O que todos têm em comum? São uns fracassos.
Tem spoiler, ok? Se você não gosta não leia a partir de agora.
Começando pelo Ez, o menino prodígio, que tem a construção de seu personagem feita muito calmamente, um menino que foi traumatizado, tornando-se um homem adulto ferido.
Primeiro, pelo seu trauma amoroso com a Emily que é uma patricinha que casa com seu inimigo. Porra, que azar? Daí somos pegas pelas narrativas de comédia romântica e torcer para que Emily fique com Ez. Vai, eu torci. A série tenta nos mostrar que devemos forçar isso. Mas logo superamos.
O grande problema de Ez Reyes é ele não tratar de se curar e buscar isso em outras mulheres; enquanto combate outros homens com os mesmos traumas ou traumas bem parecidos. A perda da mãe, a perda dos amores, as verdades sobre seu pai, a escolha de Gaby de deixá-lo, tudo isso mostra que o problema é o próprio Ez, embora tenha uma tentativa de mostrar, de maneira mística, que ele é produto pleno da socialização dele desde muito cedo, a culpa de tudo ainda é de Ez de não conseguir enfrentar os problemas como devem ser enfrentados.
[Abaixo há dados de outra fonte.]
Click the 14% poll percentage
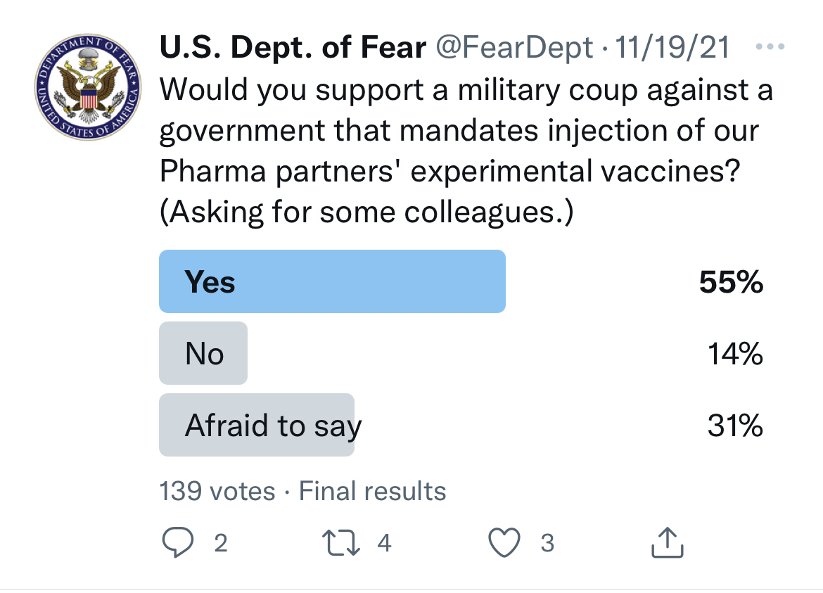This screenshot has height=593, width=823. 735,353
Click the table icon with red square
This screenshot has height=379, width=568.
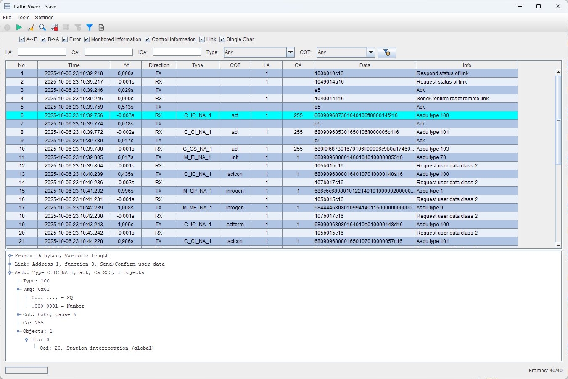(54, 27)
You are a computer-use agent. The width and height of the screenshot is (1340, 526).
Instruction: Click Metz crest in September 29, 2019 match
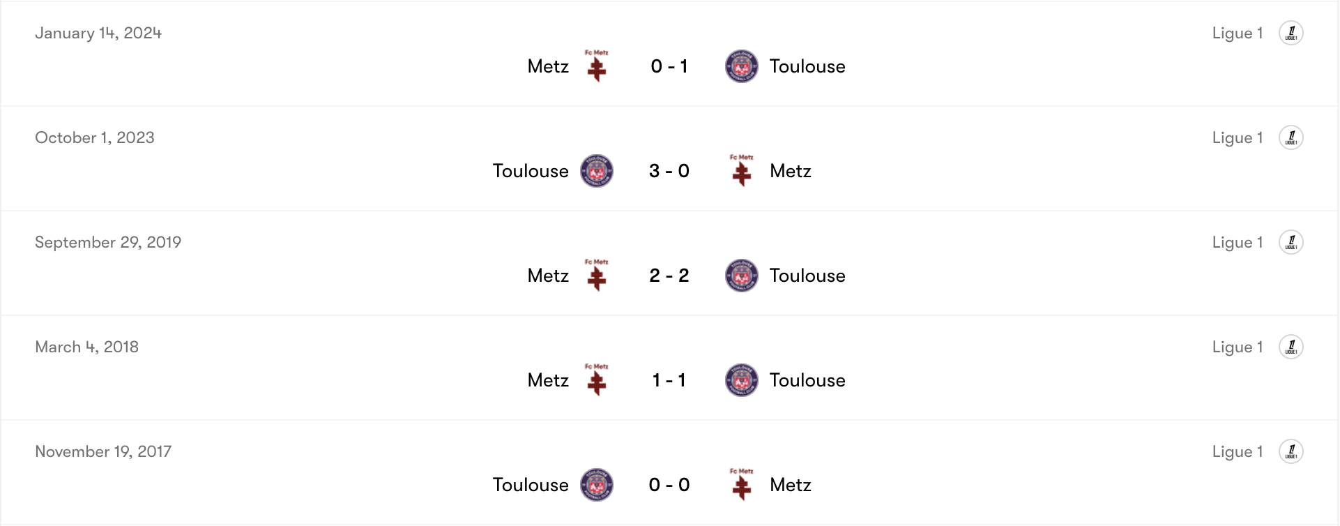[x=597, y=276]
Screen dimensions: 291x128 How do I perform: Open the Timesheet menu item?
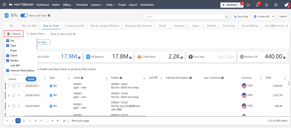[82, 5]
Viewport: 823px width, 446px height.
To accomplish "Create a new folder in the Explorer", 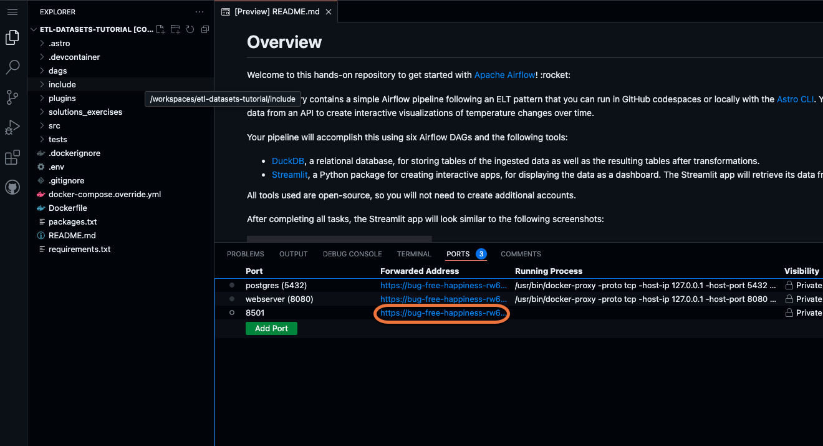I will 175,29.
Então, logo adianto, a masculinidade criada nas sociedades dá falso poder de que todos os problemas estão resolvidos. Exemplo:
A violência extremada.
Ez não consegue levar desaforo para casa, com isso faz com que machuque Gaby, que por ato de pura feminilidade, quer salvar Ez de si mesmo, romantizando todos os problemas que, em verdade, não foram resolvido, foram socados, deixados sangrar e jogados numa lata. Bem como Ez fala para um dos prospect: “guarda tudo isso dentro de você, bem lá no fundo”. É isso que a masculinidade faz muitas vezes, a verbalização não é falar aqui, o ato de mostrar força que o é e nem sempre isso dá certo, vira vício. Portanto, para mim, a masculinidade é um vício e por isso essas séries se tornam vícios para mim, tenho certeza, pois não faria sentido eu me apegar tanto a esses personagens, mas a forma que nós mulheres somos ensinadas a lidar com homens problemáticos é de que devemos acolher, uma coisa que Adelita não faz e que nos ensina bastante.
Então, além dessa personagem, nos mostrar todo o mecanismo de uma organização de meninas imigrantes traumatizadas, ela também, em nenhum momento, romantiza sua relação com Angel, irmão de Ez, que também sofre da mesma coisa que Ez, mas num formato mais de se infantilizar. Ez também faz isso, mas num formato de bravura, tipo um bebê chorão que quebra seus brinquedos. Por isso, a todo momento tem uns flashback de Ez criança, ele nunca conseguiu superar essa fase, onde criou-se suas frustrações e espera que alguma mulher o mude, mesmo que de forma inconsciente.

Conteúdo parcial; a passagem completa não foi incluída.